For their newly reported study, the research teams worked with collaborators from around the world to collect and analyze the results of 16 existing studies alongside new data, comparing the genomes of thousands of people who had DCM with more than a million people who did not have the disease. “We performed a meta-analysis of a case–control genome-wide association study (GWAS) comprising 14,256 DCM cases and 1,199,156 controls from 16 studies participating in the Heart Failure Molecular Epidemiology for Therapeutic Targets (HERMES) Consortium,” the investigators explained.
By comparing the genomes of those with and without DCM the team identified 80 areas of the genome with a likely link to the disorder—the majority of which had not been previously reported—as well as 62 specific genes within those areas that may be involved. “We identified 80 genomic risk loci and prioritized 62 putative effector genes, including several with rare variant DCM associations (MAP3K7, NEDD4L, and SSPN),” they wrote. “We then used single-nucleus transcriptomics to identify cellular states, biological pathways, and intercellular communications that drive pathogenesis.”
The investigators developed a polygenic risk score, based on the genome association scan, and applied it to a separate dataset of 347,585 individuals in the U.K. Biobank.
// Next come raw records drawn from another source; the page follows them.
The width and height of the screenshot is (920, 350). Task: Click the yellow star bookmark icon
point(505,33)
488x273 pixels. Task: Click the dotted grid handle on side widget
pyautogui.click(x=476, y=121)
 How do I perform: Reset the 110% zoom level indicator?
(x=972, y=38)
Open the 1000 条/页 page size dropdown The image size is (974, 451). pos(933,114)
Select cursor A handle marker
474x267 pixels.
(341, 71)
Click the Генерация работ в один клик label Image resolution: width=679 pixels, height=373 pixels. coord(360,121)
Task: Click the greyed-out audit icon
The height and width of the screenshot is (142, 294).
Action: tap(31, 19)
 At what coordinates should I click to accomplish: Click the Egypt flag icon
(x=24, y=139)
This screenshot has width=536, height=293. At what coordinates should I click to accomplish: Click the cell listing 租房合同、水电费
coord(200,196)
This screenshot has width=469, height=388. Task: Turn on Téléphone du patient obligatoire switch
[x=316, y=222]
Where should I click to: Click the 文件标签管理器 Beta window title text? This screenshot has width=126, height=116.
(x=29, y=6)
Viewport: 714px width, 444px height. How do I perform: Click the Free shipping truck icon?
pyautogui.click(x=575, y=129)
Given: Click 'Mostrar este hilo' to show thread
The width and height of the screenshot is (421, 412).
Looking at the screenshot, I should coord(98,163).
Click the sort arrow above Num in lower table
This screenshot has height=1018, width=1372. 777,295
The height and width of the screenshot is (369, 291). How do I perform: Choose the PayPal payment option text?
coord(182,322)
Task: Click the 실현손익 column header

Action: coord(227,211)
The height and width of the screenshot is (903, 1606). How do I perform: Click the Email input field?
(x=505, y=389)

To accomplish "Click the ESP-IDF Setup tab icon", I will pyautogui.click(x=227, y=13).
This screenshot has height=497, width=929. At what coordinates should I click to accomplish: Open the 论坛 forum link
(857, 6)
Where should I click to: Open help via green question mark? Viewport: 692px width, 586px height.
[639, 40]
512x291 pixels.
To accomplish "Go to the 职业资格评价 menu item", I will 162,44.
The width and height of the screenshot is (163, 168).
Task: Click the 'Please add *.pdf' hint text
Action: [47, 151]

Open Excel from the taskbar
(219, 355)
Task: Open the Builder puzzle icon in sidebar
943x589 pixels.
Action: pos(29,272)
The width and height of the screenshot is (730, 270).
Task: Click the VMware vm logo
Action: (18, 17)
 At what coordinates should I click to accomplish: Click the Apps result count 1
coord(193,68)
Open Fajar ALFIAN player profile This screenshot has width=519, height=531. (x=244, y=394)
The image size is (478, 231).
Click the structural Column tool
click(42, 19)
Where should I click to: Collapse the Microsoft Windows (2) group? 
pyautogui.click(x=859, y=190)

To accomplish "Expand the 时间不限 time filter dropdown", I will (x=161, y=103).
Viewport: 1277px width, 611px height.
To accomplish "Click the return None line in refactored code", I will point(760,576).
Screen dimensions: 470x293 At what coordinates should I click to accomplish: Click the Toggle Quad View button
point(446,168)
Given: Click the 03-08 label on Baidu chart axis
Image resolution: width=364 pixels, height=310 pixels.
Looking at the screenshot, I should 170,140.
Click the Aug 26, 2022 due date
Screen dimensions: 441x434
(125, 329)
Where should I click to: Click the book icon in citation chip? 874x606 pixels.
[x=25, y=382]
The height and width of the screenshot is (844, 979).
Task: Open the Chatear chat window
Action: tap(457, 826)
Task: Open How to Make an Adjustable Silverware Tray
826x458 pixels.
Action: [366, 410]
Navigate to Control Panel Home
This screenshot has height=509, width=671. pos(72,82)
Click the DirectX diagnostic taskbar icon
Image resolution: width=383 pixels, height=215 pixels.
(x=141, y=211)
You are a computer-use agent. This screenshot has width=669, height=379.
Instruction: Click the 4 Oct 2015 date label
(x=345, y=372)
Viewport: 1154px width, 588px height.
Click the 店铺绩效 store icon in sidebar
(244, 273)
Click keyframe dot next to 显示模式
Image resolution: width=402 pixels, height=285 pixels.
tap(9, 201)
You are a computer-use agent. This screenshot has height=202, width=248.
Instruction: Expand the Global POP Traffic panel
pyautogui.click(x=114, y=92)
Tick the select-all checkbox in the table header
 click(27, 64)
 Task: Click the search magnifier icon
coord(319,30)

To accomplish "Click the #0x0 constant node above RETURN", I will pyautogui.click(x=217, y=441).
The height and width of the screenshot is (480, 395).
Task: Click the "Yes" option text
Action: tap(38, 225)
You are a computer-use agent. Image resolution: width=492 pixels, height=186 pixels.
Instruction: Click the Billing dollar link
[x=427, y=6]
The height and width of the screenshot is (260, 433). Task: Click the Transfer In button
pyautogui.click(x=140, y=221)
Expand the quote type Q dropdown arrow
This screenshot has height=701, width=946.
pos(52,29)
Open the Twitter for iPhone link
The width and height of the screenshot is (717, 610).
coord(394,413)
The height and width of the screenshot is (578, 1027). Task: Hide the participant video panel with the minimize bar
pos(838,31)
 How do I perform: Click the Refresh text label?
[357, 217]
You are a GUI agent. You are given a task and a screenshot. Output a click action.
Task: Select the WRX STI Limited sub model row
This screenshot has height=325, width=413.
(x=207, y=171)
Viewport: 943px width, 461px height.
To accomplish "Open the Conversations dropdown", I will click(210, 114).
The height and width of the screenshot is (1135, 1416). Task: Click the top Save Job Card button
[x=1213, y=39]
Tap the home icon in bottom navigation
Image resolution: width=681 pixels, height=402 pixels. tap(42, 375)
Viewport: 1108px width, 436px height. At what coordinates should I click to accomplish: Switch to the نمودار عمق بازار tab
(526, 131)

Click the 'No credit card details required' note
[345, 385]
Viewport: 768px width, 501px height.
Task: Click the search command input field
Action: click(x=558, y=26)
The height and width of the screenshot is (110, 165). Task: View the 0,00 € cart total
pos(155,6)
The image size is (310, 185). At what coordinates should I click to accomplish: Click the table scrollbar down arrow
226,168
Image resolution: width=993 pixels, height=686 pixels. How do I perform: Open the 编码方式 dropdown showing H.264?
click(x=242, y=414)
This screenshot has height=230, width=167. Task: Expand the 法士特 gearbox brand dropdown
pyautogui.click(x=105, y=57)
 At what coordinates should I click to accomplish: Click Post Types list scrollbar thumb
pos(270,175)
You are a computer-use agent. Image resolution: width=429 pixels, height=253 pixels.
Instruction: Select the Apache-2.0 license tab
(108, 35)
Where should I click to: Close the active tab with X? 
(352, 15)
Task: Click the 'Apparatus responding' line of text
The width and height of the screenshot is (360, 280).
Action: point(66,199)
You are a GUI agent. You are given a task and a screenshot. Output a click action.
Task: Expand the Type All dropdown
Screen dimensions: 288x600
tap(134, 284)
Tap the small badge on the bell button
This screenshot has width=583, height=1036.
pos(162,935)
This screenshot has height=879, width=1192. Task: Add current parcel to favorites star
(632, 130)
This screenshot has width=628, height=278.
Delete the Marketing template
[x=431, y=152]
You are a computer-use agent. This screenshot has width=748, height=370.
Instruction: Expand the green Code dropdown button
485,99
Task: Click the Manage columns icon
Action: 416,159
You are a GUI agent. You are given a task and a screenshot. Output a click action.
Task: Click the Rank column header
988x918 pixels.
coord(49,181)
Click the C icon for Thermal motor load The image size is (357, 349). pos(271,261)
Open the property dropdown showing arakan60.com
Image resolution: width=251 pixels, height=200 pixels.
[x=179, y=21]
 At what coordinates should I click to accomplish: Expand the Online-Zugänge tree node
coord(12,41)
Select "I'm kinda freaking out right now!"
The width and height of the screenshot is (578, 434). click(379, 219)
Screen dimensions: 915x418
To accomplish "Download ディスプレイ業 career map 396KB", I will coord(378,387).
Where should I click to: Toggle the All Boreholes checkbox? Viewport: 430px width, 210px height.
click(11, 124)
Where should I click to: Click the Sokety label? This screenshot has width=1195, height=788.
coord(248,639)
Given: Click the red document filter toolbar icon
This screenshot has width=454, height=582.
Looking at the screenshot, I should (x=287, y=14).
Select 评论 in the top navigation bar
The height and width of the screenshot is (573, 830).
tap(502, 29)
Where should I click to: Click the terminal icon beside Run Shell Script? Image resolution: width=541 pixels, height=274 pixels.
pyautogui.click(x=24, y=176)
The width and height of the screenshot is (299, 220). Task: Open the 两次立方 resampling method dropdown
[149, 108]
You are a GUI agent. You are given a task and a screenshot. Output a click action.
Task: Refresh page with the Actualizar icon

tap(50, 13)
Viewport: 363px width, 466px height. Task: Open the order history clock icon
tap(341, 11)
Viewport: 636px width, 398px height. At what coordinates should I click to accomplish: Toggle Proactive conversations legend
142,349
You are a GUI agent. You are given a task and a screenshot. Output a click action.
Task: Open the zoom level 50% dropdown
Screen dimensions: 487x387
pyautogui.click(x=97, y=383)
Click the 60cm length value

They found that people with a rare disease-causing variant were four times more likely to develop disease (7.3% to 1.7%) if their polygenic risk score was in the top 20% compared with those individuals whose risk score was in the lowest 20%.
In their report, the authors concluded, “These findings provide mechanistic insights into the genetic causes underlying DCM pathogenesis and may inform therapeutic strategies for DCM patients and at-risk individuals.”
James Ware, MD, PhD, at Imperial College London & MRC Laboratory of Medical Sciences, said, “We expect that our findings will improve the precision of clinical genetic testing and will increase the number of patients to whom a genetic explanation can be given … We still have a lot of work to do to understand how these specific newly identified genes influence the risk of developing cardiomyopathy, but they are already shedding light on biological processes underlying the condition, and we hope that some will give new leads on possible treatments.”
One of the next steps, Ware noted, will be to explore integrating polygenic risk scores into genetic testing, to provide more people with a genetic explanation for their disease and a more precise assessment of disease risk.
“Understanding the small effects of many genes across the genome also helps us to identify those patients carrying a faulty gene copy at highest risk of developing the disease,” added Lumbers. “This higher-risk group can be followed more closely, and offered early opportunities to participate in clinical trials testing preventive treatments. Identifying people at the highest risk has been challenging until now.”
Metin Avkiran, PhD, director of international partnerships and special programs at the British Heart Foundation, one of the organizations supporting the research, said, “Dilated cardiomyopathy is a debilitating condition with few treatment options once it has developed. This study is a big step forward in our understanding of the genetics of DCM, providing a clearer picture of individual risk in people who do not carry a known disease-causing mutation in a single gene. These promising early findings could lay the foundation for more personalized monitoring and care, as well as revealing potential targets for the development of new treatments.”